Continuous infusion of beta-lactam antibiotics in severe sepsis: a multicenter double-blind, randomized controlled trial
- PMID: 23074313
- DOI: 10.1093/cid/cis856
Continuous infusion of beta-lactam antibiotics in severe sepsis: a multicenter double-blind, randomized controlled trial
Abstract
Background: Beta-lactam antibiotics are a commonly used treatment for severe sepsis, with intermittent bolus dosing standard therapy, despite a strong theoretical rationale for continuous administration. The aim of this trial was to determine the clinical and pharmacokinetic differences between continuous and intermittent dosing in patients with severe sepsis.
Methods: This was a prospective, double-blind, randomized controlled trial of continuous infusion versus intermittent bolus dosing of piperacillin-tazobactam, meropenem, and ticarcillin-clavulanate conducted in 5 intensive care units across Australia and Hong Kong.

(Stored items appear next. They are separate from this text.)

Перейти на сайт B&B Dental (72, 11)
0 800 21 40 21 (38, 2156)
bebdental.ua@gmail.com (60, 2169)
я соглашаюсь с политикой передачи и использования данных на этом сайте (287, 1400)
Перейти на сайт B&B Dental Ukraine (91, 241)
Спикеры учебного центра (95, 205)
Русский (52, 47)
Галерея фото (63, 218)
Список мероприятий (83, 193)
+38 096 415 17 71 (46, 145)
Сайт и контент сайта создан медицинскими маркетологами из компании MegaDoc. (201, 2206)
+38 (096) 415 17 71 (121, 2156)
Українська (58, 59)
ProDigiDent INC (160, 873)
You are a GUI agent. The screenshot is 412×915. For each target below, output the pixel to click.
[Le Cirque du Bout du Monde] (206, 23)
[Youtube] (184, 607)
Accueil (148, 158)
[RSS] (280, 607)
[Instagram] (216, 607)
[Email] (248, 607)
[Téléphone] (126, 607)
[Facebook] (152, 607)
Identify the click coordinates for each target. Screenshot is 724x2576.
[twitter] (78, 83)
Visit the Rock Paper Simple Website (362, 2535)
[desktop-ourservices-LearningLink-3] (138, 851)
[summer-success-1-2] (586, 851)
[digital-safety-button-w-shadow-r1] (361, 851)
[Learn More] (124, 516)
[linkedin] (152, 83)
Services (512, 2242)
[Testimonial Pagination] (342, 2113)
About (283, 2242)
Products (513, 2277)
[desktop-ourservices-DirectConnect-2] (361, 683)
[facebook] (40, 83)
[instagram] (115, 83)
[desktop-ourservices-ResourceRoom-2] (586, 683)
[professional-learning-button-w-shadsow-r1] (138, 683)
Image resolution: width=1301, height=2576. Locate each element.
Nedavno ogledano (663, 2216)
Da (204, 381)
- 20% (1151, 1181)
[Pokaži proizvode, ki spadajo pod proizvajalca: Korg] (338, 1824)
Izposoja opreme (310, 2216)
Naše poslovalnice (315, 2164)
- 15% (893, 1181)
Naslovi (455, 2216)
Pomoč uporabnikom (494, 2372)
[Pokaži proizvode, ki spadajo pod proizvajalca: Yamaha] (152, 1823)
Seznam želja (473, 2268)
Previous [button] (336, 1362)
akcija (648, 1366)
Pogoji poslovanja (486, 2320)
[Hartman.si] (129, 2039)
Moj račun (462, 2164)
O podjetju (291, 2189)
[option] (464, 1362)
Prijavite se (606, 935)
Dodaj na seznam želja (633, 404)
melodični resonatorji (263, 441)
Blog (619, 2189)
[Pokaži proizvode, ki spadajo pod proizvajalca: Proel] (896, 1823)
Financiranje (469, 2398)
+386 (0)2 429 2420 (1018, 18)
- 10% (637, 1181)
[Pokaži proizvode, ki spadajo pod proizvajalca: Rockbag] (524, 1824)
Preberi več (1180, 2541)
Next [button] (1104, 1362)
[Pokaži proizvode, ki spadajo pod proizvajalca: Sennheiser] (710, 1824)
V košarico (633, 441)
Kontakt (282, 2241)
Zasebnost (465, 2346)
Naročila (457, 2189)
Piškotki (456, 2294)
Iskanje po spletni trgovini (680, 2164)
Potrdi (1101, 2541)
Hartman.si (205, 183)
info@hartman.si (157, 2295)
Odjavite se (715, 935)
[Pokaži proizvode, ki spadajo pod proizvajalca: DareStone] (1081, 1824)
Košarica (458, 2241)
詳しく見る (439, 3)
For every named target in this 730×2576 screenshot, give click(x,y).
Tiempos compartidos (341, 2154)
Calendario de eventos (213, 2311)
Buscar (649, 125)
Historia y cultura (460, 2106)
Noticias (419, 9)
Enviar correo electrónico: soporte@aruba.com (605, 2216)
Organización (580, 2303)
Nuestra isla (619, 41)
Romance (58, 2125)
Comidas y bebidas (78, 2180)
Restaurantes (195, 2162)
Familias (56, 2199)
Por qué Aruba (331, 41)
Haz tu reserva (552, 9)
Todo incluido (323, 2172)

The primary pharmacokinetic outcome on treatment analysis was plasma antibiotic concentration above the minimum inhibitory concentration (MIC) on days 3 and 4. The assessed clinical outcomes were clinical response 7-14 days after study drug cessation, ICU-free days at day 28 and hospital survival.
Results: Sixty patients were enrolled with 30 patients each allocated to the intervention and control groups. Plasma antibiotic concentrations exceeded the MIC in 82% of patients (18 of 22) in the continuous arm versus 29% (6 of 21) in the intermittent arm (P = .001). Clinical cure was higher in the continuous group (70% vs 43%; P = .037), but ICU-free days (19.5 vs 17 days; P = .14) did not significantly differ between groups. Survival to hospital discharge was 90% in the continuous group versus 80% in the intermittent group (P = .47).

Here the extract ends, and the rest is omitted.